Apr 14, 2003 22:17
"When we concern ourselves with the study of history, we become storytellers. Because we can never know the past directly but must construct it by interpreting evidence, exploring history is more of a creative enterprise than it is an objective pursuit. All historians are storytellers."
History is a study of the past. It is primarily, though not limited to, a study of human civilisation and progress over the centuries preceding ours. It involves analysis of evidence to gauge the changes that have occured with human evolvement and development.
The need for historical surveys and analyses is a moot one. Historians exist and operate to satisfy mainly two needs - one being sheer human interest and curiosity in the way our forefathers survived in their time, and the environment and atmosphere (both physical and intellectual) that existed in their time; the other being a need to identify how people have evolved to reach the socio-economic world that we exist in today.
History can be managed in only one inherently simple way - through the processes of analysis and reconstruction. Analysis is the process of collecting and collating data on previous existences through research and physical exploration of expected zones of past civilizations; reconstruction is the method of objectively analysing this collected information to recreate past existences and beliefs.
Clearly, there is no scope for "storytelling" here - all concrete historical conclusions can, and are, made only from facts. Where facts cannot satisfactorily explain situations, the concept of theories (or unproven but expected ideas) are used - the boundary between theory and fact is always clearly demarcated.
Theorizing is different from storytelling. Storytelling is a creative art; it is, to put it succintly, it is "a collection of bald-faced lies". Stories are inherently fallacies - they assume prior knowledge that the author is creating his or her own version of the truth, and is not trying to, as the cliched phrase goes, "change history to suit his own needs". History is a science; historians use tried and tested objective methods to reconstruct the past - at no level can it be considered unsubstantiated or arbitrary.

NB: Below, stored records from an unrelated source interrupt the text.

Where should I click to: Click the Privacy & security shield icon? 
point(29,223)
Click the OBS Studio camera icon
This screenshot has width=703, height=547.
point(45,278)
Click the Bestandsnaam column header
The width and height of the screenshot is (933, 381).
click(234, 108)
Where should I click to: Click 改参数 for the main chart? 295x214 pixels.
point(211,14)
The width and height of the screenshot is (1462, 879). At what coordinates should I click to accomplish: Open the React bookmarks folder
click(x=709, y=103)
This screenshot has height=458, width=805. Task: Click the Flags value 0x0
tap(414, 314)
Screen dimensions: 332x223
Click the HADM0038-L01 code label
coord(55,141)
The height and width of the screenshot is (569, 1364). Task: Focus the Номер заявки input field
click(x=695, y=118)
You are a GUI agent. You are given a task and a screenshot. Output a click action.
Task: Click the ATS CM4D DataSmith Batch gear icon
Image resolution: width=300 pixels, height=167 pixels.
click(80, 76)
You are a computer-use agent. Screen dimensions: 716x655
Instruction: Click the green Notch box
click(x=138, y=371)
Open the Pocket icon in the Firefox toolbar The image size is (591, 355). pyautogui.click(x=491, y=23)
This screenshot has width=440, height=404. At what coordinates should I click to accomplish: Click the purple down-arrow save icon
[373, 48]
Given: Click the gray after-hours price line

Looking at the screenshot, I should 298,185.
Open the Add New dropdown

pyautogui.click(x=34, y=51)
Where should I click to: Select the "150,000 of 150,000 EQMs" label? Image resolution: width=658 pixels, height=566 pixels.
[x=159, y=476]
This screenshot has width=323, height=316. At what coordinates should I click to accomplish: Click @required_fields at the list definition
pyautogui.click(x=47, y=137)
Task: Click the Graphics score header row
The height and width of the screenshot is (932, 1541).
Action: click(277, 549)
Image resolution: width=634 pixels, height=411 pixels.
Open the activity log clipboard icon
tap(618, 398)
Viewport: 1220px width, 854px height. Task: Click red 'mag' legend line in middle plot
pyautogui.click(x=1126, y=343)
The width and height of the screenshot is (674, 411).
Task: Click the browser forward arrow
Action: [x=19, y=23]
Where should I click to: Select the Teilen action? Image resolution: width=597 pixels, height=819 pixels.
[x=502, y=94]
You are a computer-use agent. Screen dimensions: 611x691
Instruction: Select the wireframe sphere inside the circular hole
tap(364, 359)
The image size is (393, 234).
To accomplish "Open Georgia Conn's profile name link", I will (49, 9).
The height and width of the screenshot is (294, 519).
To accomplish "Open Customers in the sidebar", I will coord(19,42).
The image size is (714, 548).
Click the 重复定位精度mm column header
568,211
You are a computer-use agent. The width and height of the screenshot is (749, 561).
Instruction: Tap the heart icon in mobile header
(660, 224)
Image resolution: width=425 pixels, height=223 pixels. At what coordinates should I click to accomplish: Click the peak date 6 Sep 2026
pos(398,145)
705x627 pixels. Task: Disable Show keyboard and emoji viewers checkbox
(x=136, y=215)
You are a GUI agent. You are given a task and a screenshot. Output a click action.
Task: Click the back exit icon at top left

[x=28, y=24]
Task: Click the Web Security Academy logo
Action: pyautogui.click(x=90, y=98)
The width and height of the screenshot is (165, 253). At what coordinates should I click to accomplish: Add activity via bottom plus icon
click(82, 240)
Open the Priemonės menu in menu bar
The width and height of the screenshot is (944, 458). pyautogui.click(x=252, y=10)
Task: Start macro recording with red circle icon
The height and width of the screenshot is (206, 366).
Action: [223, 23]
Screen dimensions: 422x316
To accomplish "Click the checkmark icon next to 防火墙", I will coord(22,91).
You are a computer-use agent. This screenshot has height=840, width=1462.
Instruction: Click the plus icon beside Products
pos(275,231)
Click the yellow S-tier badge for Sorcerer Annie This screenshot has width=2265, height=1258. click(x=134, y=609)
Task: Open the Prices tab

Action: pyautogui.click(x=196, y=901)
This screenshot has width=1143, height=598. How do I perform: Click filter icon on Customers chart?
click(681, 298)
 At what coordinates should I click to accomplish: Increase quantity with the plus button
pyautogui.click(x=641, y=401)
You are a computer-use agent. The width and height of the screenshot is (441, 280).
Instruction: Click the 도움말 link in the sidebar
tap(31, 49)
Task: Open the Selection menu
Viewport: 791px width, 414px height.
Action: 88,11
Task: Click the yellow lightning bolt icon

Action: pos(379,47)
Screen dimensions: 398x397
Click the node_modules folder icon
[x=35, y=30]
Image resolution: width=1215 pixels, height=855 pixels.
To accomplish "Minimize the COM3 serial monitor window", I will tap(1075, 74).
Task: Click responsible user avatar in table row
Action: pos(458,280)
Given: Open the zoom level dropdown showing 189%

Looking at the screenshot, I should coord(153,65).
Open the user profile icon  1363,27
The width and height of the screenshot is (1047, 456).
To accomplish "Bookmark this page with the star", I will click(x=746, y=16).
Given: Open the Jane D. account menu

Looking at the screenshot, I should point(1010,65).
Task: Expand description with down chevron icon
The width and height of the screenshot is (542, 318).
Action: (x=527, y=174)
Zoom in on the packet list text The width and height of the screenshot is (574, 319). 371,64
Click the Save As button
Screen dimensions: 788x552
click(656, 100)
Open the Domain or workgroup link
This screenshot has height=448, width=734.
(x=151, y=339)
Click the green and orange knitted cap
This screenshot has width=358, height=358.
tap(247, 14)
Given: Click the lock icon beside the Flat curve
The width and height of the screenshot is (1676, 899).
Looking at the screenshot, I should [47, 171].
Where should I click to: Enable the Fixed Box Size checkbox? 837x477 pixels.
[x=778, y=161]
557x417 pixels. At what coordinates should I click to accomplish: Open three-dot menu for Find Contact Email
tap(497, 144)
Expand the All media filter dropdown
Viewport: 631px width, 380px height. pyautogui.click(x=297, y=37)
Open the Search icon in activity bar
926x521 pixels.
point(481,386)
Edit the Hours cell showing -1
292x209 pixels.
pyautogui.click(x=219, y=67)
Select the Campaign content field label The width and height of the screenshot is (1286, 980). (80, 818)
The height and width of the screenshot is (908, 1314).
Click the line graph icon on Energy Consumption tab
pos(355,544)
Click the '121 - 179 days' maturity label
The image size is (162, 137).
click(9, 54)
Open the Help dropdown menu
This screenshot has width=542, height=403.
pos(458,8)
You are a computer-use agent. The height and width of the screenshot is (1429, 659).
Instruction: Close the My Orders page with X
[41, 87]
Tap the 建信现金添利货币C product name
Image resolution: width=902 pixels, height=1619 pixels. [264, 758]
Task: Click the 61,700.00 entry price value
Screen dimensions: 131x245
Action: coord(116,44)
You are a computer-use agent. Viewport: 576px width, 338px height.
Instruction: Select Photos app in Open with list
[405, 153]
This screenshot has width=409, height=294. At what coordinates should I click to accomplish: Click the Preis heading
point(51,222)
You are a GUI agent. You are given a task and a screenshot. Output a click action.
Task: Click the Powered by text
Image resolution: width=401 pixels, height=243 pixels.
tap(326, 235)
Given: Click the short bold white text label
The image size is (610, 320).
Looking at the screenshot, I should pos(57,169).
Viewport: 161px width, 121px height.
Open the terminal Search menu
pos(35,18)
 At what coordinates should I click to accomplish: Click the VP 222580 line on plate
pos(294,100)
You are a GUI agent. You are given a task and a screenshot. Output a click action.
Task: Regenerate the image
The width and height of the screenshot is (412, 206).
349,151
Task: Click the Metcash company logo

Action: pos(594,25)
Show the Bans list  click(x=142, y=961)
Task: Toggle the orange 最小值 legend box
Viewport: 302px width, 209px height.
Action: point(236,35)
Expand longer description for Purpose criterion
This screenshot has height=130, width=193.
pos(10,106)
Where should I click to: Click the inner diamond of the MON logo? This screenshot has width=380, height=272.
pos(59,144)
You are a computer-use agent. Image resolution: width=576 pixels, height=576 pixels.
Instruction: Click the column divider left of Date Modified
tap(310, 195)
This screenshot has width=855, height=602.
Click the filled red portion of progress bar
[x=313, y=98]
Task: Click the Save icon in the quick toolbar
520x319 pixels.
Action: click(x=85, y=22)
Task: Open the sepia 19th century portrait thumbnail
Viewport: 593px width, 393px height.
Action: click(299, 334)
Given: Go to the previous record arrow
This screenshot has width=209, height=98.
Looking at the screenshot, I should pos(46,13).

Let us assume that there are two people with a decision to make - they are given a number of facts. They are given a situation that must be explained with these facts; but sadly, the facts cannot *wholly* explain the situation. What is their decision? One of them, the carefree one, can take the easier path and fill the holes with creative and baseless verbiage. The other is, by definition, The Historian. He must use the facts, and only the facts, to explain the given situation. The parts that cannot be explained must be clearly indicated as being so; the historian must now fill these gaps by utilising only the best and choicest conclusions that can be made *from the given facts*. If certain issues cannot be explained competently, it must be accepted as being part of the price of objectiveness - the incapacity to completely explain something with a limited amount of information. Though the first person may generate literature more pleasing to the eye, it is a fact that the historian's version must be the more accurate, and thus far more relevant one.
Of course, like in all debates on issue, there is another side to the argument. The given division between the art of storytelling and the science of theorizing lies in the problem of how one can explain those parts that cannot be explained by extrapolating facts in historical analysis methods - the "gaps", as it were, in explanations of history.
Since the Industrial Revolution in Europe in the 1660s, when printed literature started becoming common; since the Media Revolution of this century, where real events, people and things have been recorded "live" on visual and audio equipment for posterity; and most importantly, since the birth of the ubiquitous and all-encompassing Internet of the world, the need for theorizing has almost been eliminated. There is so much literature present describing every event in history in minute detail from all possible perspectives, that there remain no "gaps" to be covered - historians have now been reduced to the roles of mere accountants, though ones of a different nature. They now can only assemble facts together and state them as they are; they cannot theorize, they cannot tell stories.
Given their reduced role with the burgeoning of the Information Revolution in today's times, there can be but one future for the given issue - its gradual movement into obscurity, where historians play no part greater than that of collection and reorganization of facts.